The smart appearance--one more befitting of a high school math teacher or an accountant--is at variance with his plucky personality. It's not the likeness you might imagine behind the vigorous security detail he carries. Until the summer of 2008, the secretary was guarded by a Special Forces detachment from the Mexican Army.

"I think they had certain objectives," Montero says of the cartel that came for him. "With the presidential administration of Calderon, people began talking of militarizing police departments. In Mexico, the most trusted institution is the military, maybe even more than the church. So I think the mafia had the idea that 'If the government puts a military man in office and we manage to kill him, it will be a message--a message that whomever you appoint, we'll kill. Or ... you can cooperate with us.'

"They didn't manage to kill me, but they said, 'Okay, he'll step down. And another will come, and we'll kill him--or at least try to kill him--and he'll go, too.' But I'm still here. So what's been created? A lot of frustration. And for that, I know they'll try to kill me again. But I have to continue serving my country."

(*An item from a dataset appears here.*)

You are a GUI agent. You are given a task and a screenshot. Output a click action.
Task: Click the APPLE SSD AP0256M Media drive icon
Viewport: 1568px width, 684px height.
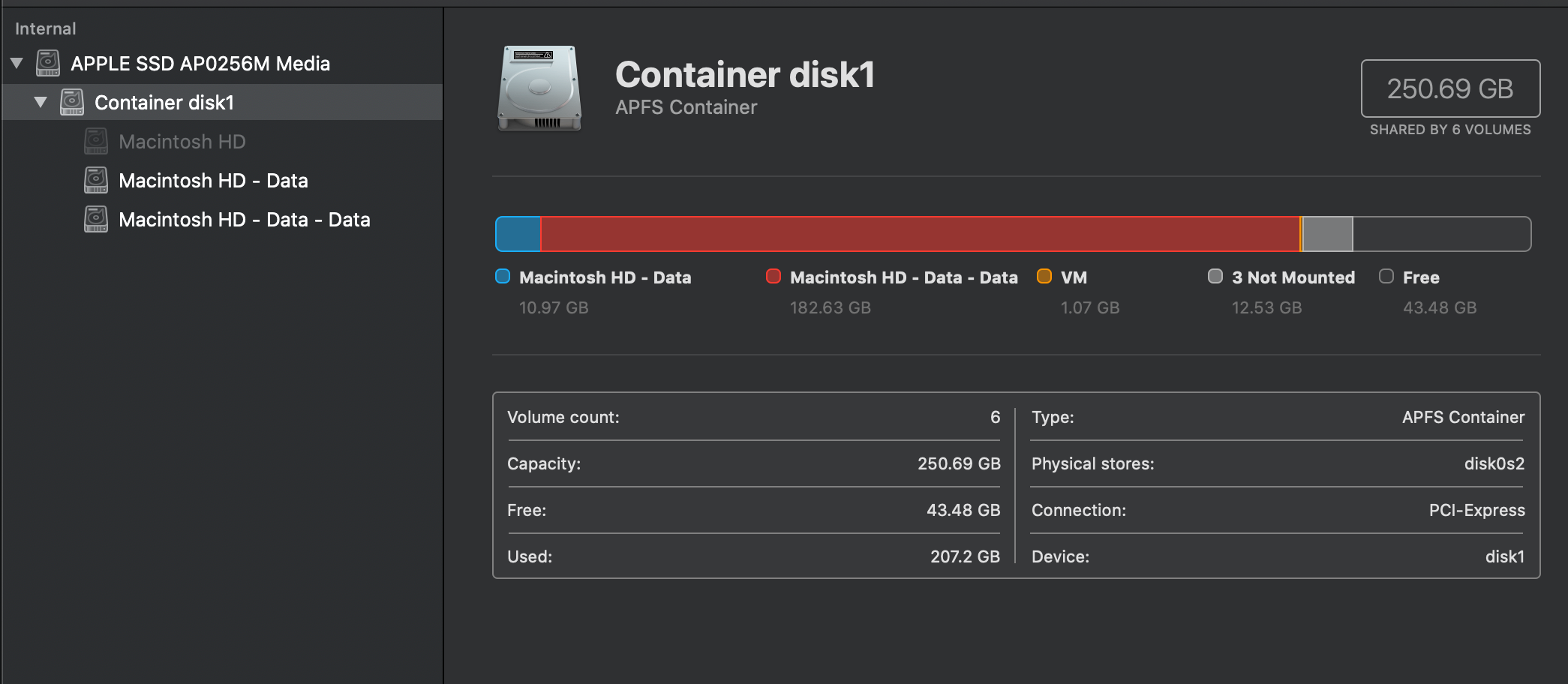[48, 64]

Montero is a Special Forces vet and the son of a Mexican general. He was in the army for 24 years and retired in 2007 because of a back injury. He was recommended for the Rosarito position by Aponte Polito, a firebrand general in charge of the army's second sector. Polito, in just over a year in Baja California, developed a reputation for results in the fight against organized crime. He also managed to ruffle the feathers of a list of local bureaucrats. One source surmises that in taking the lead in the fight against organized crime, Polito stole the thunder of underperforming Baja California functionaries.

A political firestorm erupted in the summer of 2008 between the nearly retired Polito and state authorities. The general was recalled to Mexico City, ending the providential security arrangement that protected Montero (whose elite guard has since been replaced by the department's soldiers-turned-cops). Undaunted by the loss of his formidable backer, the secretary has vowed to push on in the struggle against organized crime, a fight many call suicidal and which is ultimately the result of his own refractory sense of honesty. As a municipal police chief, he doesn't have the power to investigate or challenge the area's reigning cartel, the AFO--Arellano-Felix Organization--but in refusing to cooperate with it, he's initiated a war ipso facto.